— GIVEN TASK —
Rewrite the lines starting with the one that contains "This screenshot has height=737, width=911." and going on through the one that contains "This screenshot has width=1198, height=797.", with "Instruction" changed to "Command" and nothing else altered. Return only those lines.

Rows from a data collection
----------------

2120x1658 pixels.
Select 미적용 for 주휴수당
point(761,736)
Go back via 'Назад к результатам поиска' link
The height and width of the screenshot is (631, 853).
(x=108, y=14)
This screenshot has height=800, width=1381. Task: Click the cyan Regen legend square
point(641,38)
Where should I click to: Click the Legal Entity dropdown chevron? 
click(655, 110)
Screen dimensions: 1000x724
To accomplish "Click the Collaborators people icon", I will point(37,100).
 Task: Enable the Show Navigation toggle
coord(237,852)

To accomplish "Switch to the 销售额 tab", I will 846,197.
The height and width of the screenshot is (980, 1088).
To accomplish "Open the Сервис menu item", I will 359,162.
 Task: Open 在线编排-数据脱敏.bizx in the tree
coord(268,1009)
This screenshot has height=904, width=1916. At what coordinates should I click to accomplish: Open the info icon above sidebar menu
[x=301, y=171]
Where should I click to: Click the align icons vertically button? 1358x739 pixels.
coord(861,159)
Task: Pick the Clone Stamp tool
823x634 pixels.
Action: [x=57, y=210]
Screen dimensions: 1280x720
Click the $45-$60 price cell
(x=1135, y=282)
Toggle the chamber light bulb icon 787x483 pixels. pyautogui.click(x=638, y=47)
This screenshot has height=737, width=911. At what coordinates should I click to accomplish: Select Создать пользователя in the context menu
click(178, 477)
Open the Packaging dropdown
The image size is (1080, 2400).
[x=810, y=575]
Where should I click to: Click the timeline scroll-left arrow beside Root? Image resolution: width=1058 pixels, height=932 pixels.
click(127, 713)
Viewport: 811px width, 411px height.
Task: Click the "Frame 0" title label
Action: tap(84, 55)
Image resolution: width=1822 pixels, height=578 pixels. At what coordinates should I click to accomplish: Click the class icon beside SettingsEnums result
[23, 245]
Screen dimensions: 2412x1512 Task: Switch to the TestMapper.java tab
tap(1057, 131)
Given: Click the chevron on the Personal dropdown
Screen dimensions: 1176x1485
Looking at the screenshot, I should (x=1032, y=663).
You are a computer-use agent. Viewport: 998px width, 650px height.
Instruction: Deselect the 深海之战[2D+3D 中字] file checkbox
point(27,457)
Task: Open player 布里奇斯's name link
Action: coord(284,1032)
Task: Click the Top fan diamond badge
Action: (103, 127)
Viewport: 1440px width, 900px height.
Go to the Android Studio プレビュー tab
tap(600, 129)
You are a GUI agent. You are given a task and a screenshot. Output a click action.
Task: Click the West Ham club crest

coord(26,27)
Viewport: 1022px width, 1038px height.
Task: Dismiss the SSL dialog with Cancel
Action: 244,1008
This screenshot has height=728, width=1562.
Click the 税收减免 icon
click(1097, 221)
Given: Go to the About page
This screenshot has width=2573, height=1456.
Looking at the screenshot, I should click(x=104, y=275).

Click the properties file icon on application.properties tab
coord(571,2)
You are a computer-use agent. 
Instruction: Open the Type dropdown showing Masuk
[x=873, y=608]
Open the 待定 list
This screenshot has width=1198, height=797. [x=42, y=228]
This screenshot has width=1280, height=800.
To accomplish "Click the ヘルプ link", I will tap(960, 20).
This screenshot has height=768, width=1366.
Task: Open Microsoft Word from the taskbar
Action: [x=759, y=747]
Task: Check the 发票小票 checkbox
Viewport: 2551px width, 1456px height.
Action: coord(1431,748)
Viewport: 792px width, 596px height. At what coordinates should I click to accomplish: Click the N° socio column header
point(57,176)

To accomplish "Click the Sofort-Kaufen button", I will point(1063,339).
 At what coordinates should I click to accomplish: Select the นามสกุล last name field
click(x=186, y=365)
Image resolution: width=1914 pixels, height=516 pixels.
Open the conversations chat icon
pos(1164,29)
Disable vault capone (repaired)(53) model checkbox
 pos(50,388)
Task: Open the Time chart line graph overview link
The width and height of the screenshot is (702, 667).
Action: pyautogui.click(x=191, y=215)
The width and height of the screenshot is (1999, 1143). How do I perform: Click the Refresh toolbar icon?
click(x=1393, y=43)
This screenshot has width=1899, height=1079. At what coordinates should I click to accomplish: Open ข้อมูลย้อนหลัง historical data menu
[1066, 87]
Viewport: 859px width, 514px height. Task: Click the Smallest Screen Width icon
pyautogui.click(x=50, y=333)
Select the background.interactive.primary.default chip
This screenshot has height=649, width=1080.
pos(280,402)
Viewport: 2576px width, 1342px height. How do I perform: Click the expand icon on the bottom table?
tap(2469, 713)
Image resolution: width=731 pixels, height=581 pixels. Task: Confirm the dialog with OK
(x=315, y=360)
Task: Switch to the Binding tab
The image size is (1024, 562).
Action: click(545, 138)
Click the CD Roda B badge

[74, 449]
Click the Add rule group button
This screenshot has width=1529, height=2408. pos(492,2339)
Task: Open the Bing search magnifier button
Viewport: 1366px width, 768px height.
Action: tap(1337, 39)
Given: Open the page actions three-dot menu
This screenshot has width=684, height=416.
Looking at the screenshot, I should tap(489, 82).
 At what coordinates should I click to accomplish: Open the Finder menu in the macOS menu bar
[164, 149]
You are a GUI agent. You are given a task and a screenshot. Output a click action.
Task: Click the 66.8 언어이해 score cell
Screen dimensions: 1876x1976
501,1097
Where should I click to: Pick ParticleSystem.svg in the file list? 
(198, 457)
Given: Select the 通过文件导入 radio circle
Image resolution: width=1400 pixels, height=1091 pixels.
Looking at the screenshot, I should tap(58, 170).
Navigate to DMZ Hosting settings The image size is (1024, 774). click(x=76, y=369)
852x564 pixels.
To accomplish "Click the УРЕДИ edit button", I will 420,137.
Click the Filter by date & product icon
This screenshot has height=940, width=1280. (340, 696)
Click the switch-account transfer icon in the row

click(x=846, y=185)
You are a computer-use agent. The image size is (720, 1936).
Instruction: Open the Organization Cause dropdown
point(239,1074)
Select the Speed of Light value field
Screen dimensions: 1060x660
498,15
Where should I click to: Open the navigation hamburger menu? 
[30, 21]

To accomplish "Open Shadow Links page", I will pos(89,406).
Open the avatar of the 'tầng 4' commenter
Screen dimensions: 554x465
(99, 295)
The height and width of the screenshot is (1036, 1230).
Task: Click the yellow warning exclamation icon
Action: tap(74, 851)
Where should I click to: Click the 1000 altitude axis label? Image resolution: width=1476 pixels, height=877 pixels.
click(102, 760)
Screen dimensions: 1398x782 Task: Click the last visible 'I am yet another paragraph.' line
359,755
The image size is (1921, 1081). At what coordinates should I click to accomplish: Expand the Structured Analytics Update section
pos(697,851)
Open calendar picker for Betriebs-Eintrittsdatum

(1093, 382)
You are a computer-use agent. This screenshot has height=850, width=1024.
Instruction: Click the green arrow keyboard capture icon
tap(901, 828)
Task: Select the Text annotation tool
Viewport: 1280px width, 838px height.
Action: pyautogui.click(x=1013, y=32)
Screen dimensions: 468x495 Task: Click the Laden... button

----------------

— FINISHED ANSWER —
This screenshot has height=737, width=911. At what coordinates should I click to accomplish: Select Создать пользователя in the context menu
click(178, 477)
Open the Packaging dropdown
The image size is (1080, 2400).
[x=810, y=575]
Where should I click to: Click the timeline scroll-left arrow beside Root? Image resolution: width=1058 pixels, height=932 pixels.
click(127, 713)
Viewport: 811px width, 411px height.
Task: Click the "Frame 0" title label
Action: tap(84, 55)
Image resolution: width=1822 pixels, height=578 pixels. At what coordinates should I click to accomplish: Click the class icon beside SettingsEnums result
[23, 245]
Screen dimensions: 2412x1512 Task: Switch to the TestMapper.java tab
tap(1057, 131)
Given: Click the chevron on the Personal dropdown
Screen dimensions: 1176x1485
Looking at the screenshot, I should (x=1032, y=663).
You are a computer-use agent. Viewport: 998px width, 650px height.
Command: Deselect the 深海之战[2D+3D 中字] file checkbox
point(27,457)
Task: Open player 布里奇斯's name link
Action: coord(284,1032)
Task: Click the Top fan diamond badge
Action: (103, 127)
Viewport: 1440px width, 900px height.
Go to the Android Studio プレビュー tab
tap(600, 129)
You are a GUI agent. You are given a task and a screenshot. Output a click action.
Task: Click the West Ham club crest

coord(26,27)
Viewport: 1022px width, 1038px height.
Task: Dismiss the SSL dialog with Cancel
Action: 244,1008
This screenshot has height=728, width=1562.
Click the 税收减免 icon
click(1097, 221)
Given: Go to the About page
This screenshot has width=2573, height=1456.
Looking at the screenshot, I should click(x=104, y=275).

Click the properties file icon on application.properties tab
coord(571,2)
You are a computer-use agent. 
Command: Open the Type dropdown showing Masuk
[x=873, y=608]
Open the 待定 list
This screenshot has width=1198, height=797. [x=42, y=228]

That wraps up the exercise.